La réforme en santé déposée par le ministre, Christian Dubé, en mars, pourrait bien être adoptée d’ici la fin de l’année. Mais ne croyons pas que sa mise en œuvre va passer comme une lettre à la poste. Des mois, voire des années d’incertitude et de tensions nous attendent. Et le manque de personnel soignant, on le résorbe comment d’ici là et surtout, quand?
Changements climatiques
Même si j’en parle souvent, je dois revenir au dossier des changements climatiques où rien ne semble bouger de manière significative tant à l’échelle planétaire que chez les individus. Mercredi, j’ai vu un VUS et un pick up dont les moteurs fonctionnaient à plein régime dans le stationnement d’une Caisse Desjardins, fenêtres baissées et clim’ à fond la caisse. Nous sommes en panne de conscience citoyenne et je ne vois pas comment, et quand, nous allons enfin décider de changer nos habitudes. Probablement lorsqu’il sera trop tard.

+---+

§ **Consigne**:
Reproduisez tel quel le passage du texte à lire qui va de « La réforme en » jusqu'à « et surtout, quand? ». Les lignes qui viennent ensuite proviennent d'une autre source.

+---+

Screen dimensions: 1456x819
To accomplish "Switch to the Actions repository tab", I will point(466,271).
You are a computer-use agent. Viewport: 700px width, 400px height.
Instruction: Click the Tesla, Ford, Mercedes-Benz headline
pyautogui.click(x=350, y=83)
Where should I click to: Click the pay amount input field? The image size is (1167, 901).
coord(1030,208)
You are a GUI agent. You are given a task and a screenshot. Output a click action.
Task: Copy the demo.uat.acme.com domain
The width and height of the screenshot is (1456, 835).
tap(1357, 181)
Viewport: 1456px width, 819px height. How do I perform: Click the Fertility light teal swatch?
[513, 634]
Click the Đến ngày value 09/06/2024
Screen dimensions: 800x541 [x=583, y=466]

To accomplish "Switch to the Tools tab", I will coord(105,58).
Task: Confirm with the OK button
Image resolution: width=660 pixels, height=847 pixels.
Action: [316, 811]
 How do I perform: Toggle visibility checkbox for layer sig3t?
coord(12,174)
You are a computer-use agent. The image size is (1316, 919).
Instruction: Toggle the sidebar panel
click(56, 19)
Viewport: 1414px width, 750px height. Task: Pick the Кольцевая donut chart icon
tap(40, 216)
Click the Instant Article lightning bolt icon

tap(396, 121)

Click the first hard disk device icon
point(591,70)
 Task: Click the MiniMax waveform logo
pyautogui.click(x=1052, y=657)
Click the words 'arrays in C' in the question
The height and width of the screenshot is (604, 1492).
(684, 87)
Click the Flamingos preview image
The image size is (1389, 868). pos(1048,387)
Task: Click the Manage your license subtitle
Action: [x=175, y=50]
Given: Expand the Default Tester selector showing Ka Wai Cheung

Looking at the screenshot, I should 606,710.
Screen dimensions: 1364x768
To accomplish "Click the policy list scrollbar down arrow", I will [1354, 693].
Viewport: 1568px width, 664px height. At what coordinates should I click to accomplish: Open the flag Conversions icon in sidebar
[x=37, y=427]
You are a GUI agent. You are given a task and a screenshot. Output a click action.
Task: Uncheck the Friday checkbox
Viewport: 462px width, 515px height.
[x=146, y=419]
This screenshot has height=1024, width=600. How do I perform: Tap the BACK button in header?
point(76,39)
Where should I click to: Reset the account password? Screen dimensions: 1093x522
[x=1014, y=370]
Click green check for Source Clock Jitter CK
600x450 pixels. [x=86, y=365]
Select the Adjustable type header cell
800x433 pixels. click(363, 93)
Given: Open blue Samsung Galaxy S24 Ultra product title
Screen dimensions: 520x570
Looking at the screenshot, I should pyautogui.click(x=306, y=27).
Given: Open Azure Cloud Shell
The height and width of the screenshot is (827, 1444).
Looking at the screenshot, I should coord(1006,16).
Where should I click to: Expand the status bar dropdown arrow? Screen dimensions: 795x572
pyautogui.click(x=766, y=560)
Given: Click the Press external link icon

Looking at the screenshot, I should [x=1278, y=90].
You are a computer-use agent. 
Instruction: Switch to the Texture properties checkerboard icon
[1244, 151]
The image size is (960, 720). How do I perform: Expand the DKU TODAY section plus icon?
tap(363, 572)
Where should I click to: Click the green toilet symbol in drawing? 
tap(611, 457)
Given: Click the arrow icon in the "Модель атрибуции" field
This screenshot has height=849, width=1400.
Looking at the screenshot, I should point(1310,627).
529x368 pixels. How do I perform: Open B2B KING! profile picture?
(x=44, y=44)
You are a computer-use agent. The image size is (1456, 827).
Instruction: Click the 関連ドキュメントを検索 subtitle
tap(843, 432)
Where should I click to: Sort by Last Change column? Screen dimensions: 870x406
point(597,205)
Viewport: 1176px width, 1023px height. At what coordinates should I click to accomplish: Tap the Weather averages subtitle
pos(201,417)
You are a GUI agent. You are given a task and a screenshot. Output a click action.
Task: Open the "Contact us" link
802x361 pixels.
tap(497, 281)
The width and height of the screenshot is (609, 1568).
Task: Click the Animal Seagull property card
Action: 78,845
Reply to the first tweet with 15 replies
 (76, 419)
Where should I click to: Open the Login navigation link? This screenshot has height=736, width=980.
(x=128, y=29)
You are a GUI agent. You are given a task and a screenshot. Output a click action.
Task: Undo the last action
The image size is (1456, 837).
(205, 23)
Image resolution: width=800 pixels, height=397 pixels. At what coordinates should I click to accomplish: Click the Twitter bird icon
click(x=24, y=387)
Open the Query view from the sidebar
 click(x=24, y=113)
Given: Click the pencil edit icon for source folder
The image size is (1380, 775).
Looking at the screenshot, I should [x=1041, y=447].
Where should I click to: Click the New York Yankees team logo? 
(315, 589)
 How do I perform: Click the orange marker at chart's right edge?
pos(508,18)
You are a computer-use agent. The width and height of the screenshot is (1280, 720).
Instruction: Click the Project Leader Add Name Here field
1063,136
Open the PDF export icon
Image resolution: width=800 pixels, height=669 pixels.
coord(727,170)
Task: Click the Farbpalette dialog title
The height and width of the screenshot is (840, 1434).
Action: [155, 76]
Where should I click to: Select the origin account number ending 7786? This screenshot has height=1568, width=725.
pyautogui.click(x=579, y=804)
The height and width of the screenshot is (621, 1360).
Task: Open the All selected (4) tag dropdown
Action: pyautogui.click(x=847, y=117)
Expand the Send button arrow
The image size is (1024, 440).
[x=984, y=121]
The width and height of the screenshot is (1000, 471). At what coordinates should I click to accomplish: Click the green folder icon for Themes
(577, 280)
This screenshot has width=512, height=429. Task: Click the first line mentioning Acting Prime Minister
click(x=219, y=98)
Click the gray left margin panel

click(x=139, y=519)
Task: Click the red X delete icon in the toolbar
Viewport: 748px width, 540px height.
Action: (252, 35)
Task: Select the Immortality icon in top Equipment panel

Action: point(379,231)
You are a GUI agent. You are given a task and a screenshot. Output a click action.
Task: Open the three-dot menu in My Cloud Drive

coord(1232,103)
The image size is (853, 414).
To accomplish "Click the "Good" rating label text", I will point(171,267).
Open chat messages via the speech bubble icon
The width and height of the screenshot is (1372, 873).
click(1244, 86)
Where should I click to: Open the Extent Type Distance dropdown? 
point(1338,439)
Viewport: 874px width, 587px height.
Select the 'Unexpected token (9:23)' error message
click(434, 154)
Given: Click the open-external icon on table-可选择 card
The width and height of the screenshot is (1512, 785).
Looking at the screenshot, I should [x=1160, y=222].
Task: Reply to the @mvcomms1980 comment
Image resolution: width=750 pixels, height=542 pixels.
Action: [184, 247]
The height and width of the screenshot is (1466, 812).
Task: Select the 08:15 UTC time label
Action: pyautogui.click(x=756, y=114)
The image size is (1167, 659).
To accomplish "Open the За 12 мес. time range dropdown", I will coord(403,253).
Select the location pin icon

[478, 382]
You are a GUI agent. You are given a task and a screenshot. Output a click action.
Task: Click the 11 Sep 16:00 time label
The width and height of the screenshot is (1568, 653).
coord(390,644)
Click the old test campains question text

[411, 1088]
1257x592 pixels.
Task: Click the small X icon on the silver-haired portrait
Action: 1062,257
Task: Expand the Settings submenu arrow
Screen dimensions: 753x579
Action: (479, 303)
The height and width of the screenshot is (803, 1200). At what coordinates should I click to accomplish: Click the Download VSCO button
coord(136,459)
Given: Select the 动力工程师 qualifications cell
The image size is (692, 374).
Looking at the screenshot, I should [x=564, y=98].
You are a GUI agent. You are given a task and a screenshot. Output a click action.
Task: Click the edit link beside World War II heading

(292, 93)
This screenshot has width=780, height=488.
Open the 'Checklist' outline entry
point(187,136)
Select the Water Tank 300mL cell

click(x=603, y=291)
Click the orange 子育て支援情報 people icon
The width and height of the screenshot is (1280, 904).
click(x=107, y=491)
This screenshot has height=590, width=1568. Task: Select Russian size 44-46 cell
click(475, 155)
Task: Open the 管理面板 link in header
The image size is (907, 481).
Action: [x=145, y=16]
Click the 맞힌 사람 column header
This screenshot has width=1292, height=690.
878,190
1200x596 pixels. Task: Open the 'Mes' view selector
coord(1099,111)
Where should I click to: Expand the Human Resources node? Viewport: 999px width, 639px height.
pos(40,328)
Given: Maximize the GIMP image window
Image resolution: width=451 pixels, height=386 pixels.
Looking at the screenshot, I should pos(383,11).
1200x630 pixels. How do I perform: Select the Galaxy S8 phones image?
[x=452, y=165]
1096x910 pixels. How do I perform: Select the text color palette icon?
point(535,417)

+---+

§ **Résultat**:
La réforme en santé déposée par le ministre, Christian Dubé, en mars, pourrait bien être adoptée d’ici la fin de l’année. Mais ne croyons pas que sa mise en œuvre va passer comme une lettre à la poste. Des mois, voire des années d’incertitude et de tensions nous attendent. Et le manque de personnel soignant, on le résorbe comment d’ici là et surtout, quand?